Watch out for braces: In f-strings, literal { and } must be doubled:
PATTERN constants¶
Pre-built patterns for common log elements. See API Reference for the full list.
from log_surgeon import Parser, PATTERN
parser = Parser()
parser.add_var("network", rf"(?<ip>{PATTERN.IPV4}):(?<port>{PATTERN.PORT})")
parser.add_var("metrics", rf"value=(?<val>{PATTERN.FLOAT})")
parser.compile()
Backend selection¶
log-surgeon-ffi supports two backend engines: C++ (default) and Rust. Both are bundled in
the wheel and require no extra installation. Select via the backend parameter or the
LOG_SURGEON_BACKEND environment variable:
# Via parameter
parser = Parser(backend="rust")
# Via environment variable (default: "cpp")

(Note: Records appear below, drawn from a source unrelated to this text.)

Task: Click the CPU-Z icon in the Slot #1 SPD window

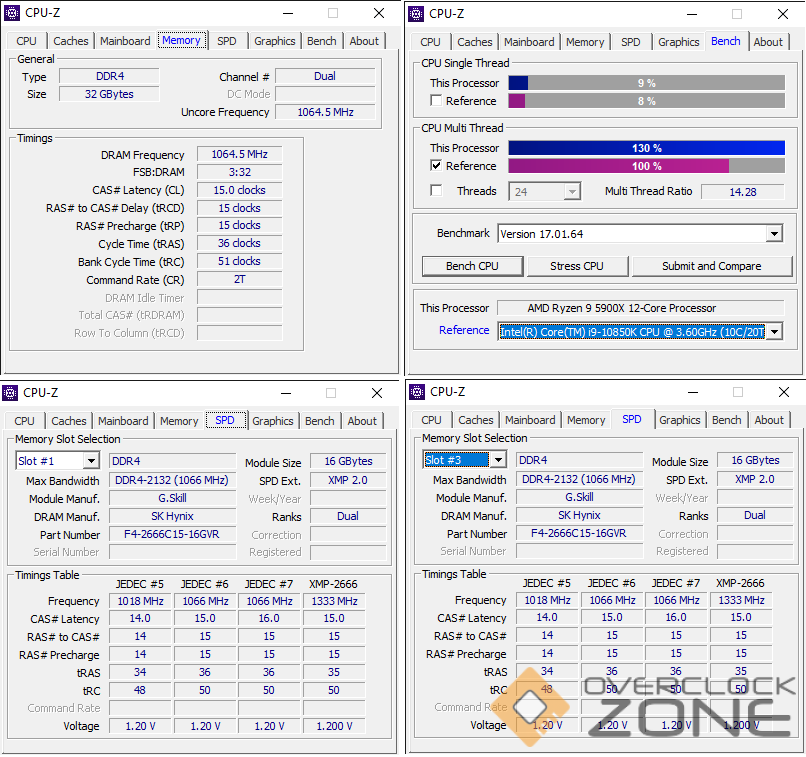Action: [x=11, y=393]
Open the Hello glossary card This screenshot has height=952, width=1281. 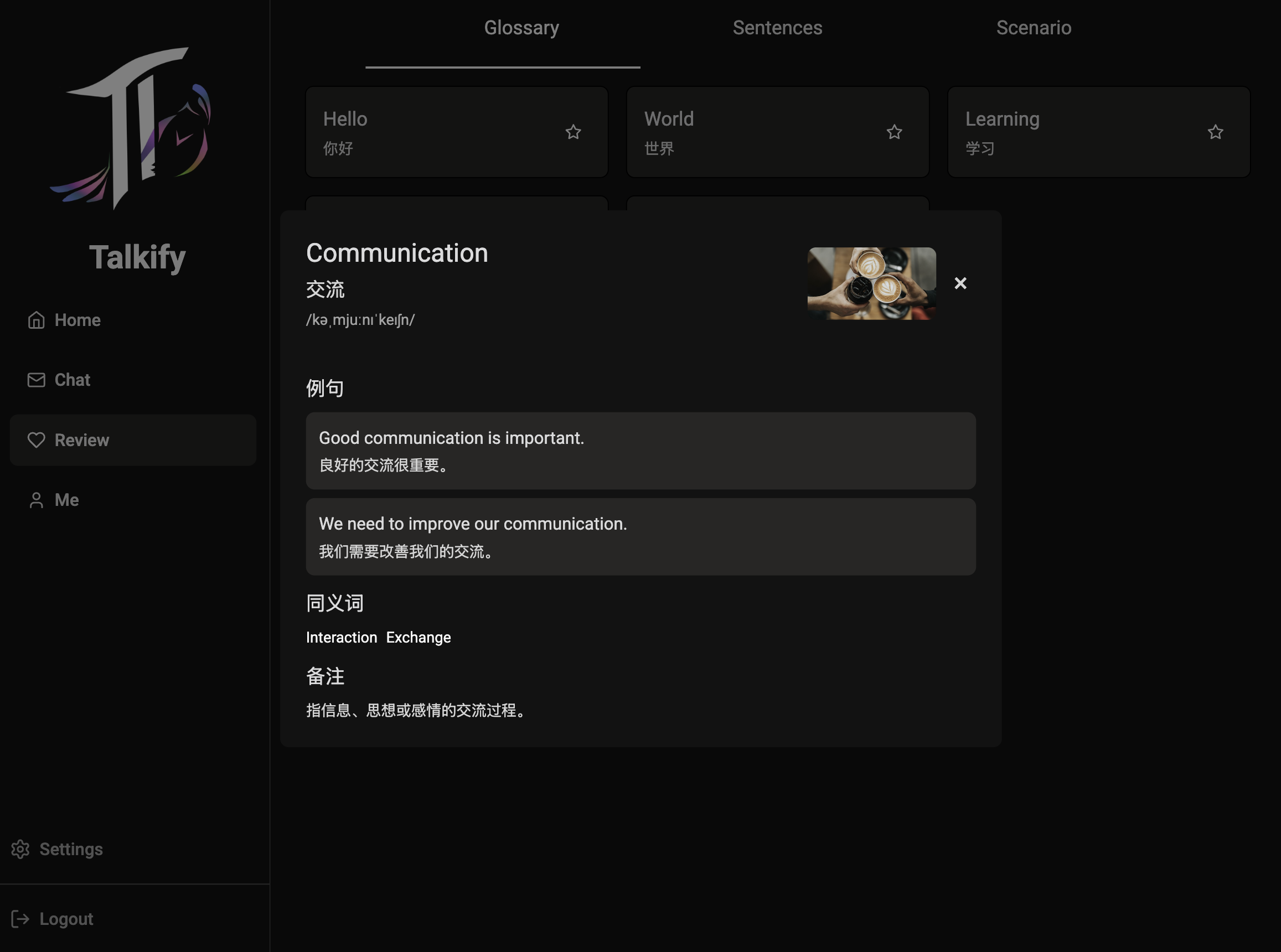pyautogui.click(x=426, y=132)
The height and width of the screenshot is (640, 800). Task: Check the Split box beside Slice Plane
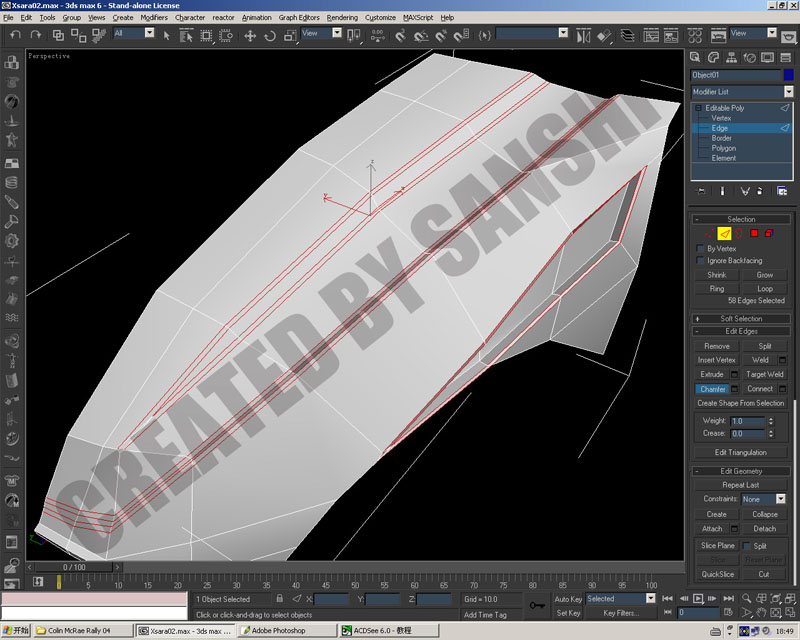[x=746, y=546]
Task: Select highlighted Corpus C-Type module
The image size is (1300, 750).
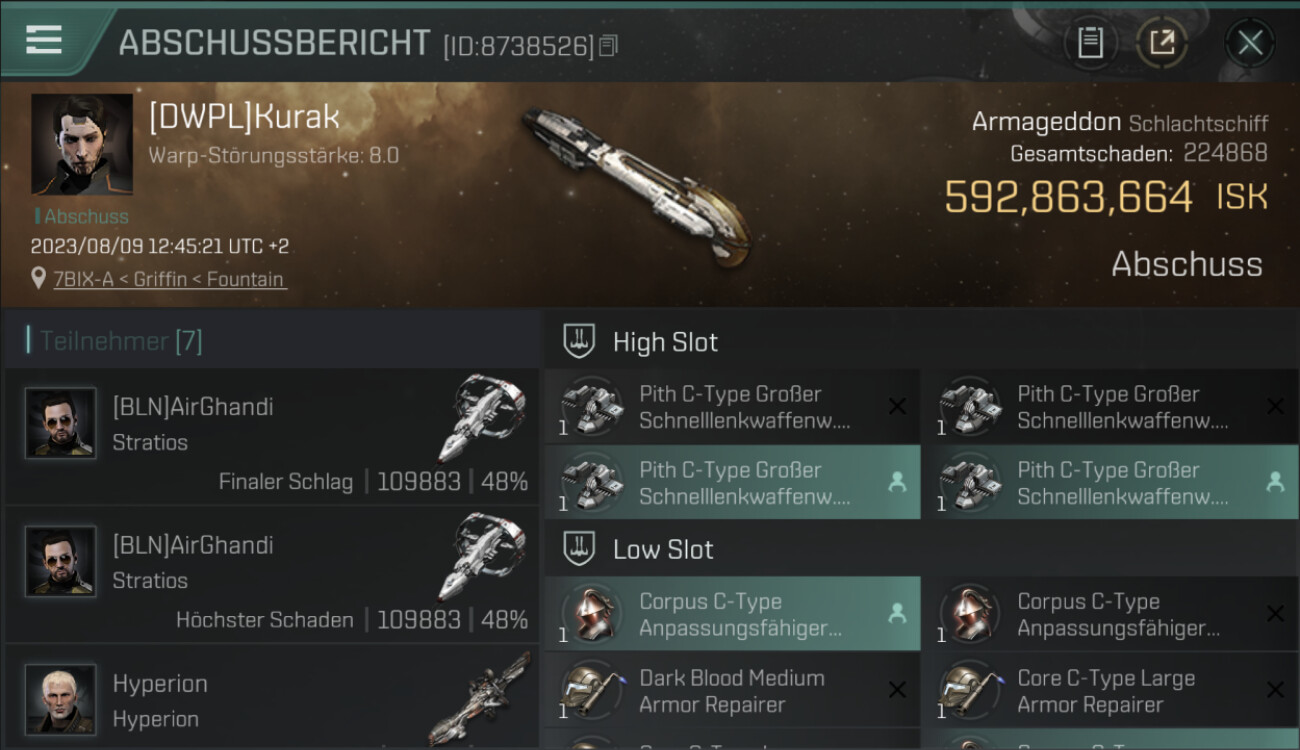Action: coord(732,614)
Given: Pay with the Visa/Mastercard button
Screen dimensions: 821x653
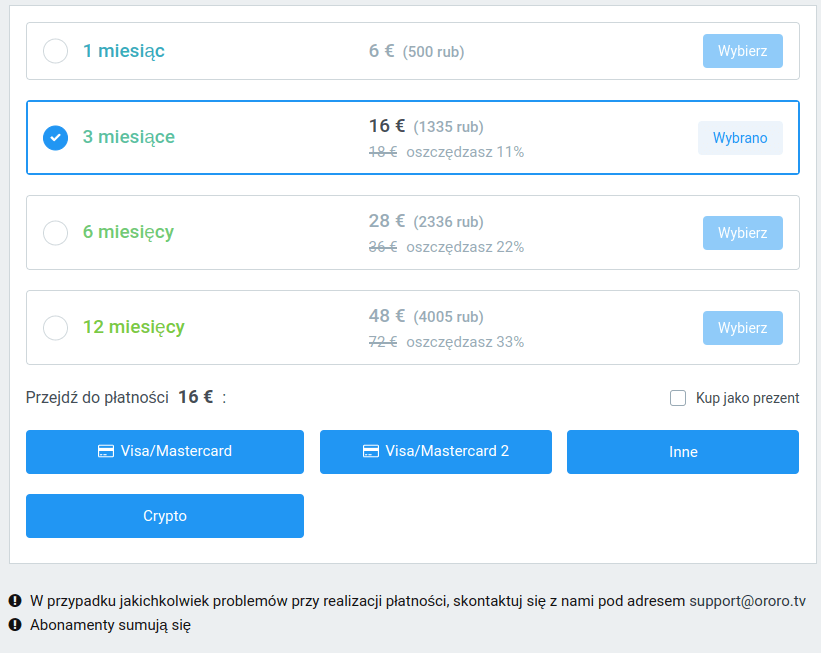Looking at the screenshot, I should coord(165,451).
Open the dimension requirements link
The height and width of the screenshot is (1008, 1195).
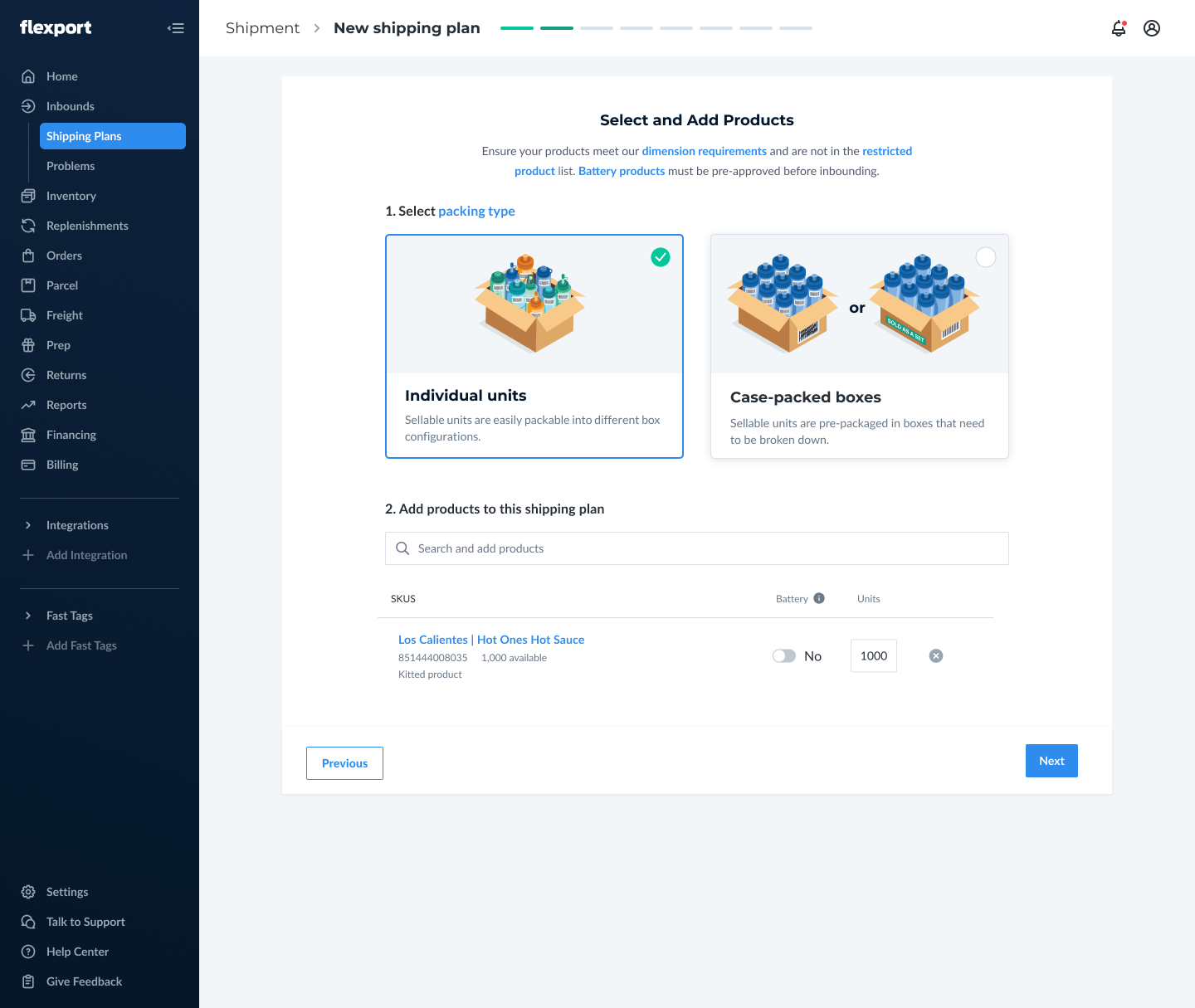pos(704,151)
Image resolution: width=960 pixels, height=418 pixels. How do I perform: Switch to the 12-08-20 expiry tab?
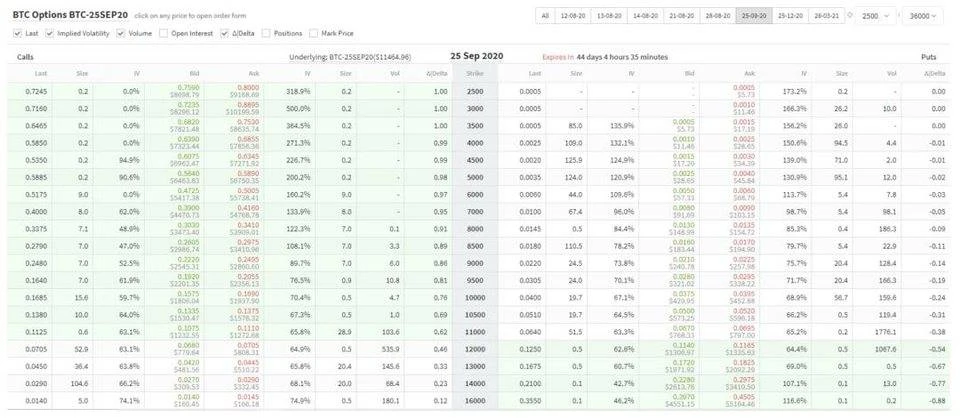click(x=574, y=16)
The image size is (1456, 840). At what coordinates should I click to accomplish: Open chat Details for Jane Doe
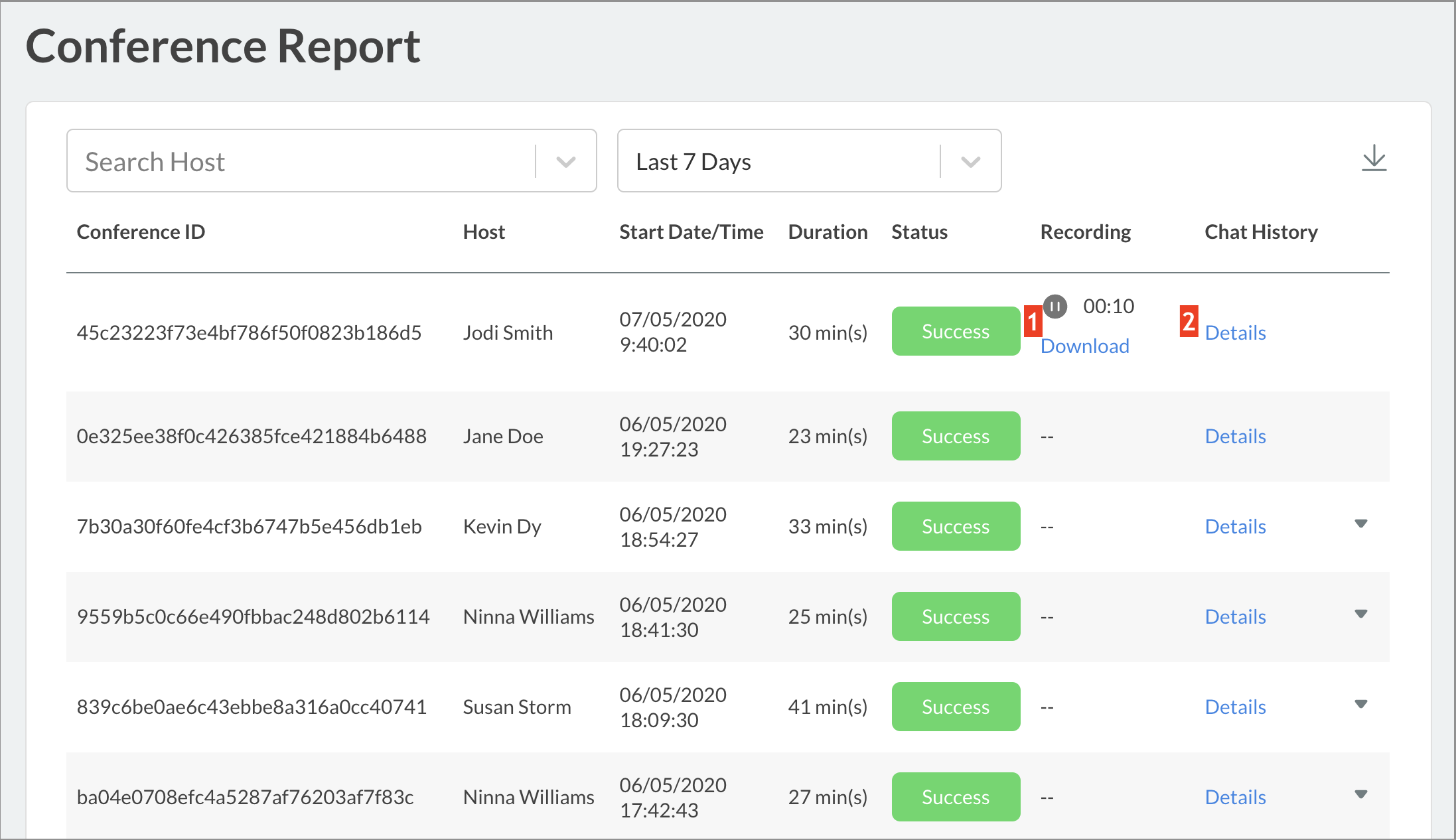[1235, 436]
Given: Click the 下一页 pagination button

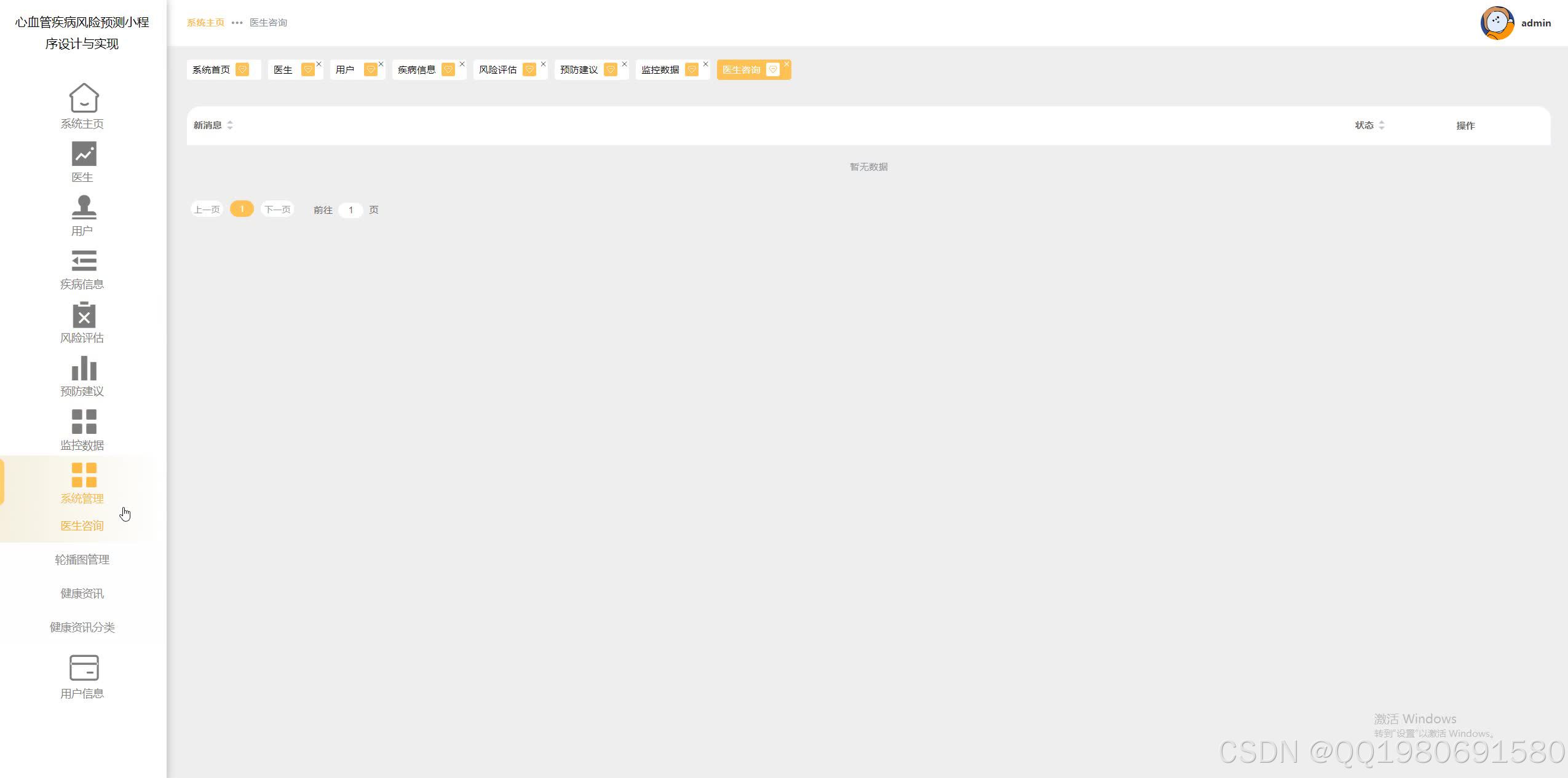Looking at the screenshot, I should click(x=277, y=210).
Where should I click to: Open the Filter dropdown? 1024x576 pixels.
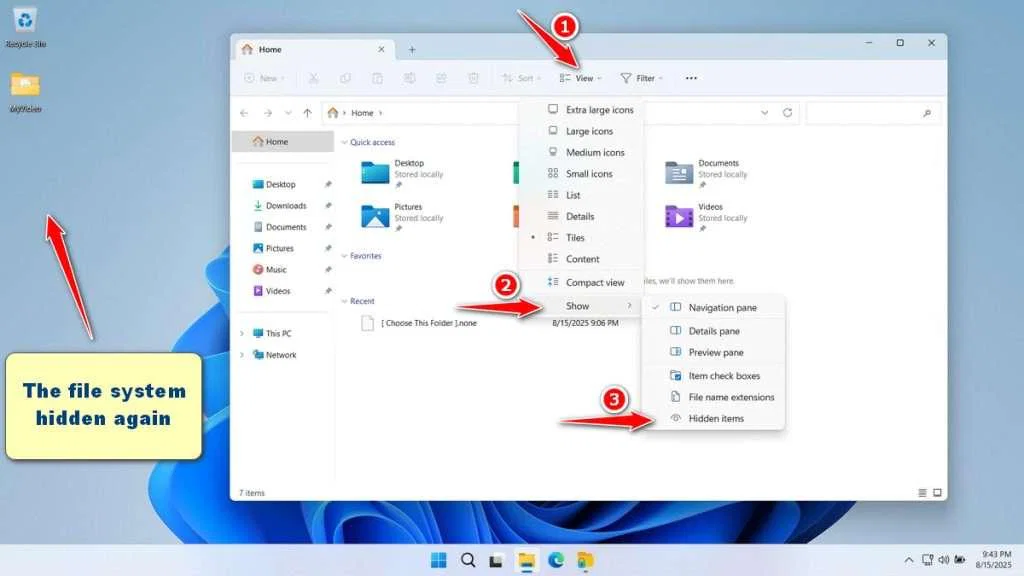tap(642, 78)
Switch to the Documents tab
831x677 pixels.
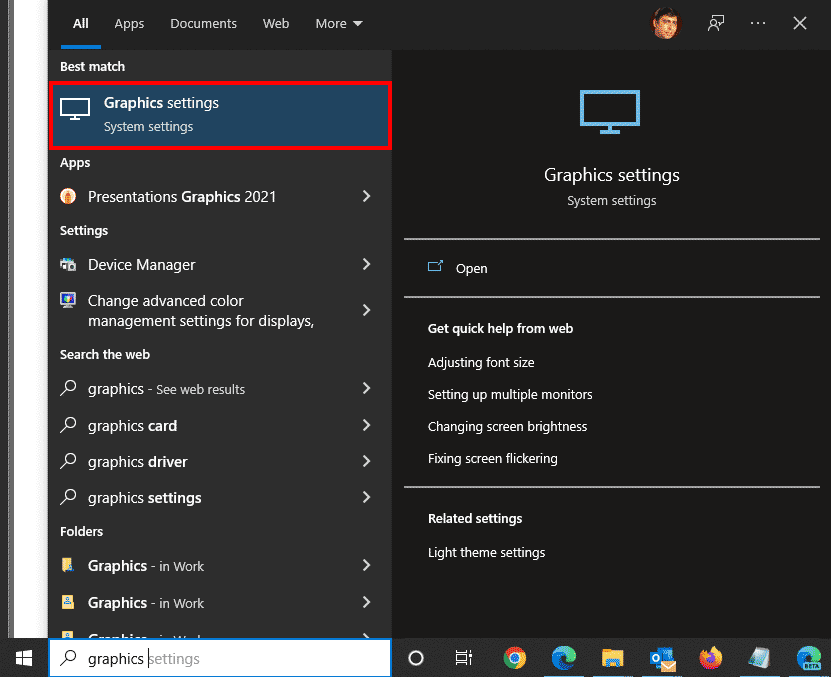pyautogui.click(x=203, y=23)
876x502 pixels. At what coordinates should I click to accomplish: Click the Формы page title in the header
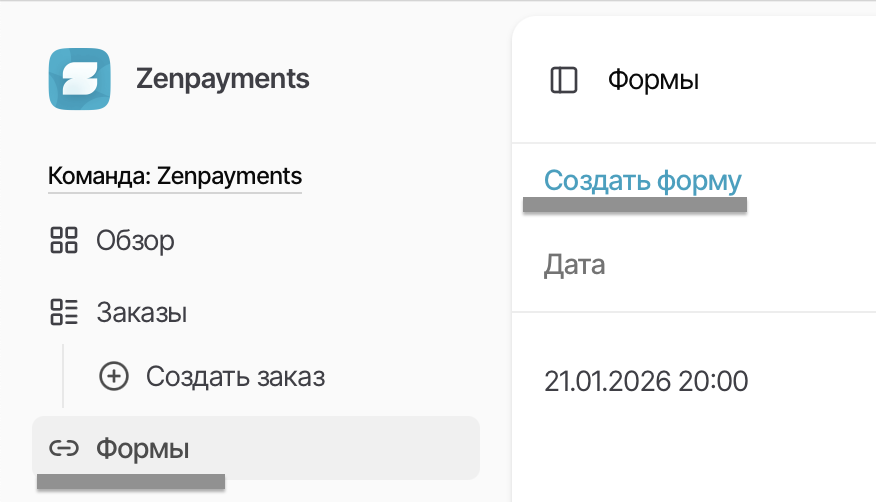(653, 80)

# export LOG_SURGEON_BACKEND=rust
parser = Parser()
Both backends share the same Python API. The Rust backend is under active development and may have minor behavioral differences noted below.
Supported regex syntax¶
log-surgeon uses its own regex dialect, which is a subset of standard regex. The supported escape sequences differ between backends:
| Escape | Meaning | C++ | Rust |
|---|---|---|---|
\d |
[0-9] |
Native | Translated in Python |
\s |
[ \t\r\n] |
Native | Translated in Python |
\w |
[a-zA-Z0-9_] |
Not supported | Translated in Python |
\n \r \t |
Newline, carriage return, tab | Native | Native |
Tip
For maximum portability across backends, use explicit character classes:
[0-9] instead of \d, [a-zA-Z0-9_] instead of \w.
The Rust backend automatically translates \d, \w, and \s (and their negated uppercase
forms \D, \W, \S) to their equivalent character classes before passing patterns to the
engine.
Features not supported by either backend: lookahead, lookbehind, backreferences, \b
(word boundaries), non-greedy quantifiers (*?, +?).
Common Pitfalls¶
Pattern matches less than expected
- You're likely using .* which stops at delimiters. Use explicit character classes like [a-zA-Z ]* to include delimiters you want to match across.
Pattern works in regex101 but not here
- log-surgeon's . excludes delimiters; standard regex's . only excludes newline. This is the most common source of confusion.
Escape sequence errors
- Use raw f-strings (rf"...") instead of regular strings to avoid double-escaping issues.
\w crashes the C++ backend
- The C++ backend does not support \w. Use [a-zA-Z0-9_] instead for cross-backend compatibility. The Rust backend translates \w automatically.